• Text passage
New vehicle sales in the Philippines began to stabilise in January 2021 with total volume down by just 1.4% at 23,380 units from 23,723 units in the same month last year, according to member wholesale data released jointly by the Chamber of Automotive Manufacturers of the Philippines Inc (CAMPI) and the Truck Manufacturers Association (TMA).
The Philippines is one of the countries in Asia worst hit by the COVID-19 pandemic with GDP shrinking by 9.5% last year due to prolonged lockdowns across the country throughout the year and falling exports.
Vehicle sales plunged by 39.5% to 223,793 units in 2020 from 369,941 units in 2019, based on data supplied by the two associations.
Sales of passenger vehicles rose by 11.5% to 7,295 units last month from 6,543 units a year earlier, while commercial vehicle sales were down by 6.4% at 16,085 units from 17,180 units. Toyota sold 10,820 vehicles last month to claim a market share of over 46% while Mitsubishi sold 3,519 units and Nissan 2,322.

• Work item
Answer the following from the article on Philippine vehicle sales.
(a) By what percentage did the country's GDP shrink last year?
(b) How many vehicles were sold in 2020?
(c) How many vehicles did Toyota sell in January 2021?

• Raw data
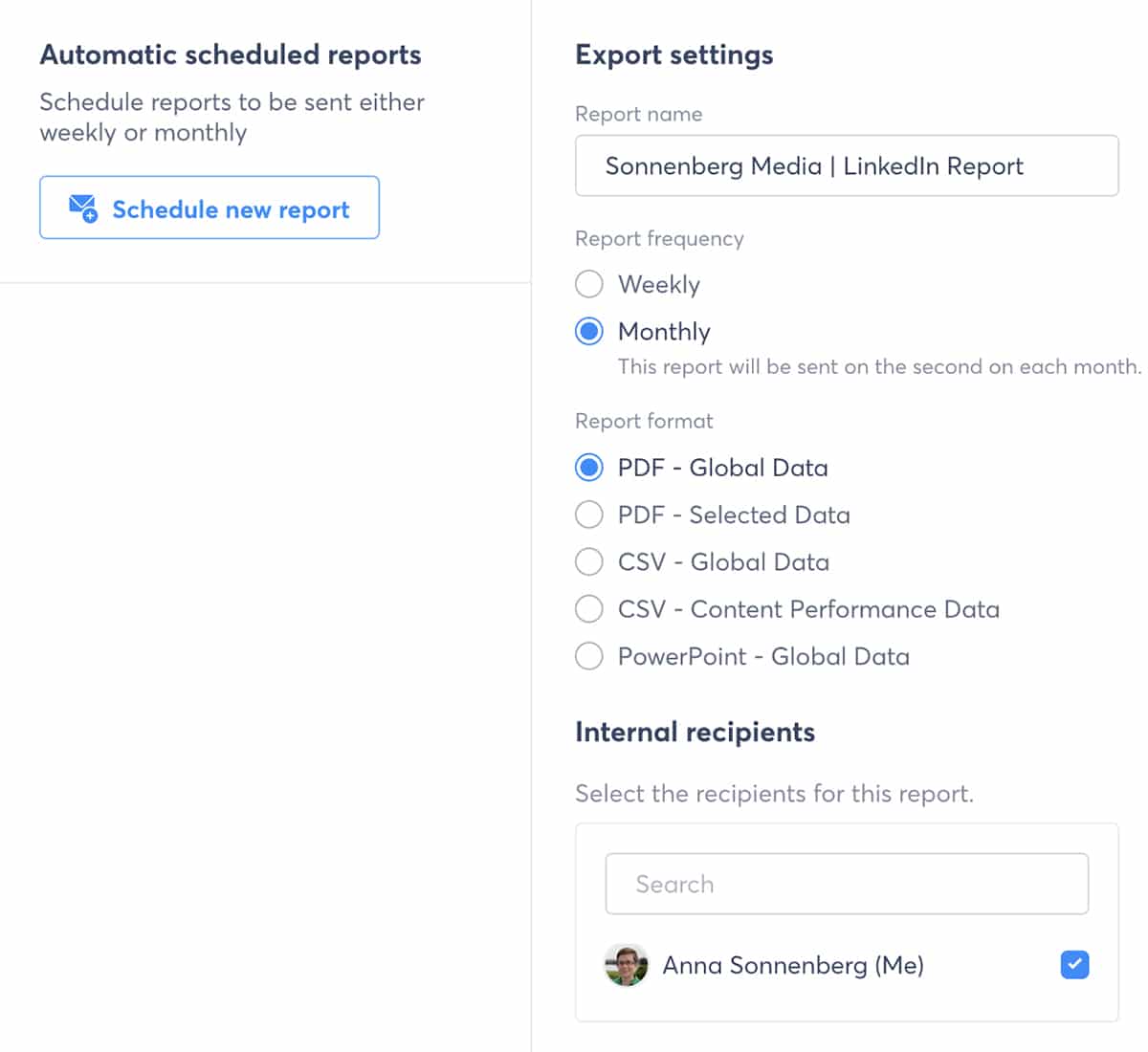Choose the Monthly frequency radio button
The height and width of the screenshot is (1052, 1148).
pyautogui.click(x=589, y=332)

• Answer section
(a) 9.5%
(b) 223,793 units
(c) 10,820 vehicles